- **TASK ITEM**
Print the data exactly. Pictures stay out.

[Stored items from a collection]

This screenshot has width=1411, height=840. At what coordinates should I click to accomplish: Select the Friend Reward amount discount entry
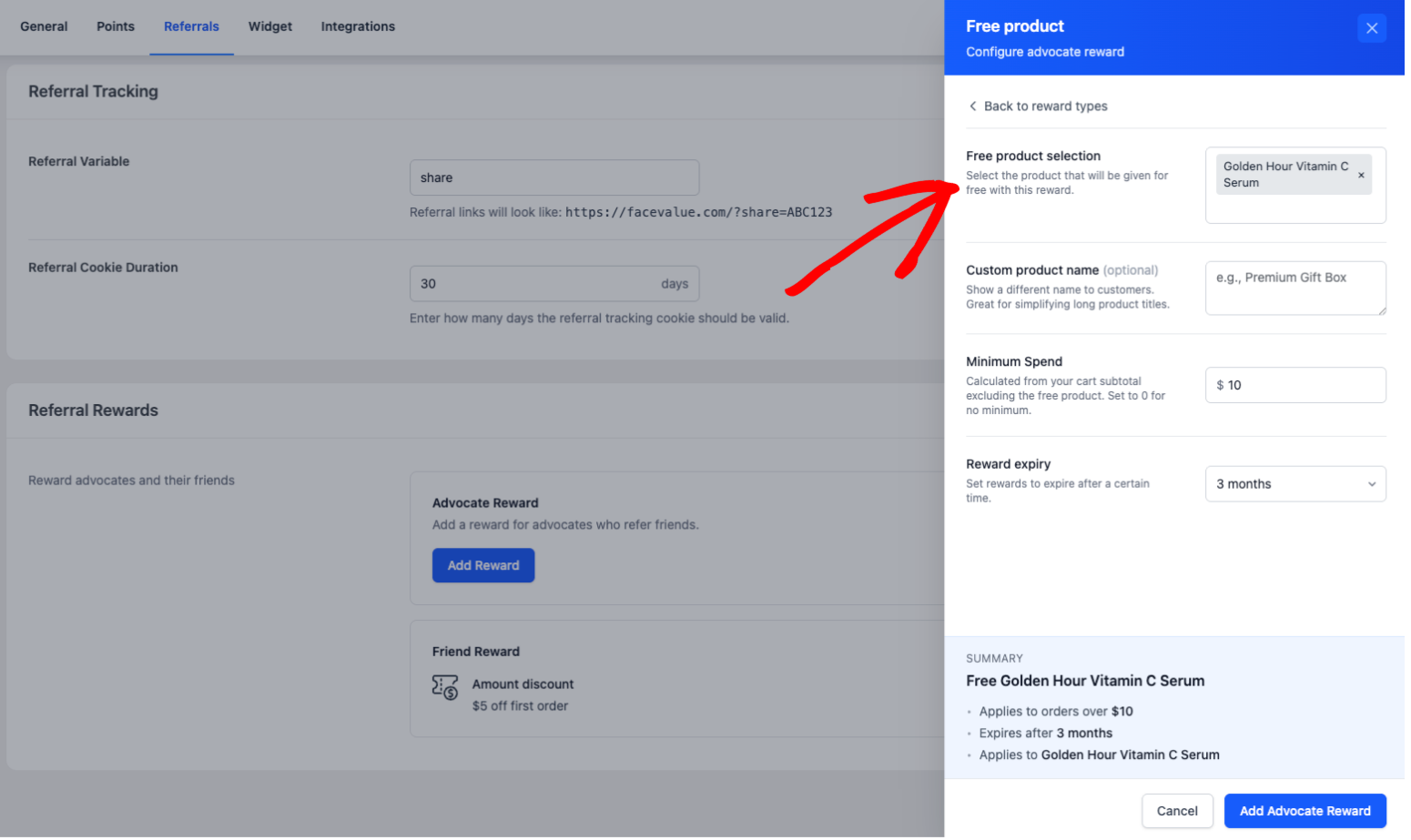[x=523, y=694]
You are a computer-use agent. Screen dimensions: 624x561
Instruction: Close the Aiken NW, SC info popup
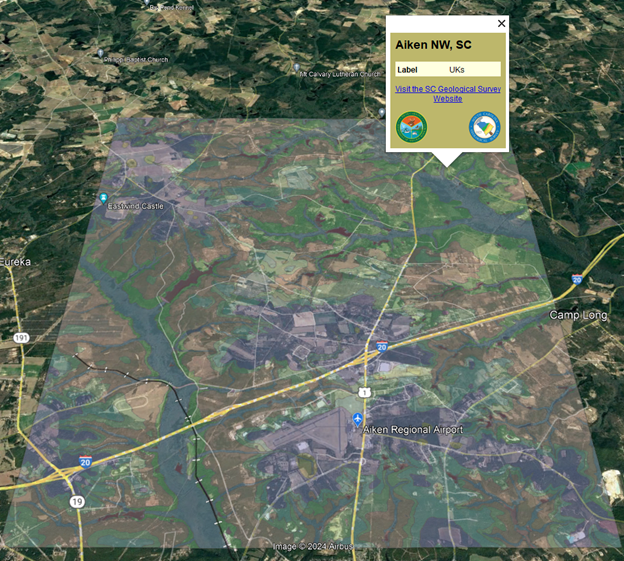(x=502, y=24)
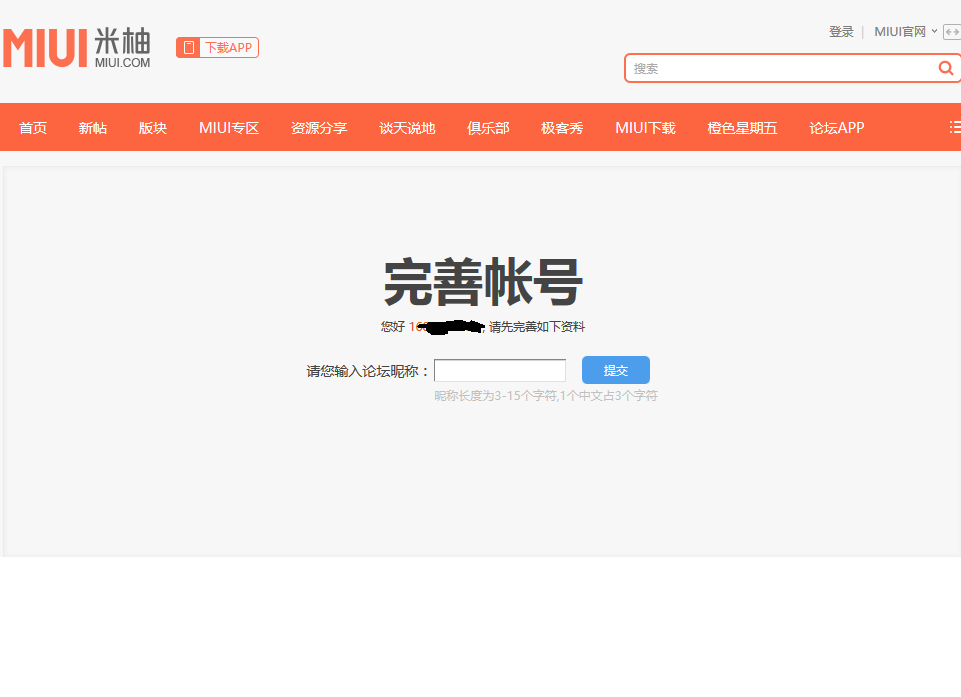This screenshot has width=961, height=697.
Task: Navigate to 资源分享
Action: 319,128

- **TASK RESULT**
This screenshot has width=1411, height=840. At what coordinates should I click to accomplish: Select the Friend Reward amount discount entry
[x=523, y=694]
You are a computer-use agent. Screen dimensions: 624x561
Instruction: Close the Aiken NW, SC info popup
(x=502, y=24)
This screenshot has width=961, height=697.
Task: Navigate to 资源分享
Action: 319,128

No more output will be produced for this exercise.